DARCY
Beingcringy was harder than I thought. I was coming on strong, and I had to get past the fact I was growing increasingly embarrassed with every passing minute. Penn looked honestly frightened with that last statement, and I was having difficulty not laughing at the absurdness of it, but I kept myself together.
“I’m just kidding you, silly goose! This is our first official date; do you think I’m crazy or something?” I laid down another card.
“Oh,” Penn said, relief filling his voice. “No, I figured you were kidding.”
“I am having a great time, though. So, who knows.” I giggled loudly, feeling myself crumble on the inside with every sentence. This seemed much easier for Andie Anderson. “UNO!”
Penn smiled and put down a green two, and I slammed down my blue two on top of his. “I won!” I jumped up, deciding to make a spectacle out of the card game. “In your face! In your stupid-ass face!” The next thing I did made me want to jump off a bridge into freezing water. I thrust my pelvis gesturing the “suck it” sign with my hands.
Penn smiled through his discomfort and placed his hands on his knees. “Yeah, you did. You won.”
I sat back down, chugging the rest of my beer, and when I had finished, I let out the world’s longest burp. This had to be the most mortifying thing I had ever done to myself. It was true I was loud and chaotic, but I had never gone to these lengths to make myself unappealing. And here I was, pulling out the stops and watching Penn’s face stare at me in disgust. I wanted to shout, “This is all your fault! You made me do this!” But I had to remember this was for the greater good.
This was for Aveline.
I stood up, gesturing to his beer. “You want another one?”
Penn took a sip. “Um, no, I’m still working on this one.”
“Okay, well I’m getting one cuz I’m not a little bitch!” I stuck my tongue out before heading to the kitchen. I stopped when I got to the fridge and closed my eyes, pulling my lips tight and fighting back a laugh. I hoped to God he left town soon because I had no idea how I was going to continue this charade.
To my surprise, Penn stayed, and we played another game of UNO. I decided to kick up the questions a notch and see how much he was willing to endure. I sat on the couch, my legs crossed in front of me. “So, do you have any STIs? Or have you ever had any?”
“Excuse me?” His eyes were wide, and he ran his free hand over his chin.
“Sexually transmitted infections or diseases? You know, chlamydia, gonorrhea, herpes. I need to know if you have any of those. Granted, we aren’t going to have sex anytime soon, but I like to ask all my prospective lovers about their history before I pull the trigger.” I pulled out my phone and opened the notes tab. “If you want to just give me dates and treatments, I’ll write them down.”

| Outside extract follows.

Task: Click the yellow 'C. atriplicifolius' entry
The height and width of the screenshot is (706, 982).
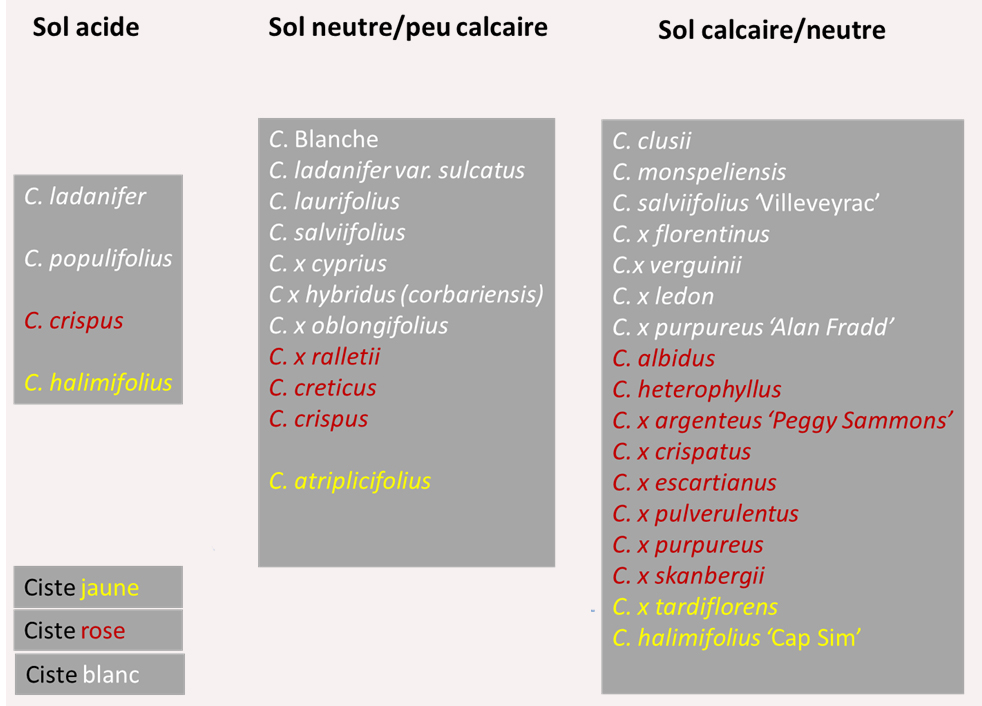Action: [x=350, y=481]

Penn chuckled uncomfortably. “Jesus, Darcy. I don’t and never have had any sexually transmitted diseases, okay?” He laid down a green five.
“What about infections? Those aren’t the same thing,” I clarified, swallowing hard and pulling my lips together.
“No, nothing. He’s fine. He’s always been fine.”
I began typing into my phone furiously.
“What are you typing?” he asked, pointing to my phone.
I looked up, raising my eyebrow. “Wow, someone is a little on the nosy side. You really would fit right in here in Aveline.”
He scoffed, taking off his glasses and rubbing his hands over his face. “No, but you just said you were going to mark down any STDs I have, and I told you I’ve never had any, so what are you typing?”
“Oh, just that you refer to your penis as ‘he.’ It’s good to know for when I name him.” I clicked off my phone like nothing had happened and laid down a red nine. “UNO!” I slapped my last card down on top of his and did another victory dance.
“You won again; good game,” he said, looking defeated. I had a sneaking suspicion the exhaustion on his face had nothing to do with losing the game and more to do with the fact he was meeting a very new side of me. One I’m sure he had no idea what to think of.
“Okay, now I want you to sit back because I have the most epic idea.” I ran to my bedroom and grabbed a hairbrush. This was going to be the nail on my coffin. I said a prayer and looked at Bernie, whispering, “Close your ears, Bern. This is going to be bad.”
I took a second to compose myself before putting on a bubbly persona and jumping out of the doorway into the living room. “Ready for a Taylor Swift concert?”